Editor's note: This story has been updated throughout.
U.S. Sen. Ted Cruz, R-Texas, dismissed concerns Thursday about Russian interference in the 2016 presidential election, calling them an effort to undermine Donald Trump's victory.
“The media want to do what they can to try to delegitimize the election," Cruz said in a radio interview Thursday morning, later saying he thinks there is "no evidence whatsoever that Russia's efforts against us, which have been longstanding, did anything to affect the campaign."

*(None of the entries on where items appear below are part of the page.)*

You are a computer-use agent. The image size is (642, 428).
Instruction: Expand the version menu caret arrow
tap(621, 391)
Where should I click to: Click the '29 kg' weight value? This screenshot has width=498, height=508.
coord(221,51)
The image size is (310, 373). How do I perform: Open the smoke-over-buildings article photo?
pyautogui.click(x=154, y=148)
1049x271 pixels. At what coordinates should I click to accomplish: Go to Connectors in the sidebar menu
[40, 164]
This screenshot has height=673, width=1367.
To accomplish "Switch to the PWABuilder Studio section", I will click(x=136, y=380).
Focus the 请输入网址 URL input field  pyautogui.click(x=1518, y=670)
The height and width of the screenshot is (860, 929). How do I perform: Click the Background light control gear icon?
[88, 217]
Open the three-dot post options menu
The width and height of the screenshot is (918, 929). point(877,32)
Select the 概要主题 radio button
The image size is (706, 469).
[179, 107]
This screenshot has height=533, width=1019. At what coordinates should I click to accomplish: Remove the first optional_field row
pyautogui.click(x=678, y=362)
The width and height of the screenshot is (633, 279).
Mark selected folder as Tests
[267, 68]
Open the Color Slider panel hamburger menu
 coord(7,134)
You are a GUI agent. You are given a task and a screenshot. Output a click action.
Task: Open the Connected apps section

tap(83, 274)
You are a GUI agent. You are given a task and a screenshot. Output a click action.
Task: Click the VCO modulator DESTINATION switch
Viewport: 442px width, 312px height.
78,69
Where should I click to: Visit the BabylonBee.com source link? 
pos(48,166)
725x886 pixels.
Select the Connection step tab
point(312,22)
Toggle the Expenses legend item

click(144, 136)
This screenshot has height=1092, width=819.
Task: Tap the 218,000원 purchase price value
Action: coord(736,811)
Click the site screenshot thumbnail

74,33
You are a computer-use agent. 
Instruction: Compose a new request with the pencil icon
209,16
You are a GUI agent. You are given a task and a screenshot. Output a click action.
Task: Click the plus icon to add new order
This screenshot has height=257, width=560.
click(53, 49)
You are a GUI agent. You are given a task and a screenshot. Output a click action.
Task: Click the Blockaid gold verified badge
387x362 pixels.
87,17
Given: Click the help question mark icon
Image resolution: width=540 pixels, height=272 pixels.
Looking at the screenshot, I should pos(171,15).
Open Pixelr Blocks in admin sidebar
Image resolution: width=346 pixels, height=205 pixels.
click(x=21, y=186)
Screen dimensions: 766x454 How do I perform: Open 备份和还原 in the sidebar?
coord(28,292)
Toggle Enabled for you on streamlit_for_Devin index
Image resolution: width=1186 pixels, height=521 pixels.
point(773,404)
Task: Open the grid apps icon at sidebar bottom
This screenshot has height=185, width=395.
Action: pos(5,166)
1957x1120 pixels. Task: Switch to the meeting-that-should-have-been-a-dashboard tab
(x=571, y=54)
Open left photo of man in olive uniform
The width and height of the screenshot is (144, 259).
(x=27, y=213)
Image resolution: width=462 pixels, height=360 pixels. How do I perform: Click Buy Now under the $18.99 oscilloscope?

Cruz went on to argue that Trump's Democratic rival, Hillary Clinton, did not lose due to Russian hacking but because she was a poor candidate "who embraced an agenda that has failed and the American people disagree with."
"News media doesn’t want to acknowledge any of that so they say, 'Gosh, it must be the Russians,'" Cruz said in the interview, which was done with conservative host Mike Gallagher. "It’s frankly, patently absurd."
Until Thursday, Cruz, Trump's former Republican primary rival, had been relatively quiet on the issue, the biggest foreign policy debate since the Nov. 8 election in which Trump upset Clinton. After Trump's win, reports surfaced that Russia meddled in the race to boost the Republican nominee, leading President Barack Obama to announce new sanctions against the country last month.
In a round of media appearances Thursday morning, Cruz largely sided with Trump — and against some Republican colleagues in the Senate — in downplaying the impact of the interference. Cruz kept the focus on the current administration, saying it is not surprising countries like Russia are engaging in cyber-warfare against the United States because the Obama has not responded forcefully enough to previous attacks.
"Every act of cyber-warfare gets treated with effectively a yawn and no meaningful reactions," Cruz told conservative radio host Hugh Hewitt.
Cruz stopped short of aligning himself with Trump on Julian Assange, the WikiLeaks founder whom Trump has favorably quoted. After saying he does not intend to "come after everything the president-elect does," Cruz made clear he does not view Assange as a figure worthy of praise.
"I think Assange has done enormous damage to our national security," Cruz told Hewitt. "I would not be praising him under any circumstances."
- Cruz endorsed Trump in September after a months-long holdout, including a speech at the Republican National Convention in which he pointedly declined to offer his support.
- Last month, Trump passed over U.S. Rep. Michael McCaul, R-Austin, for a job in Trump's administration.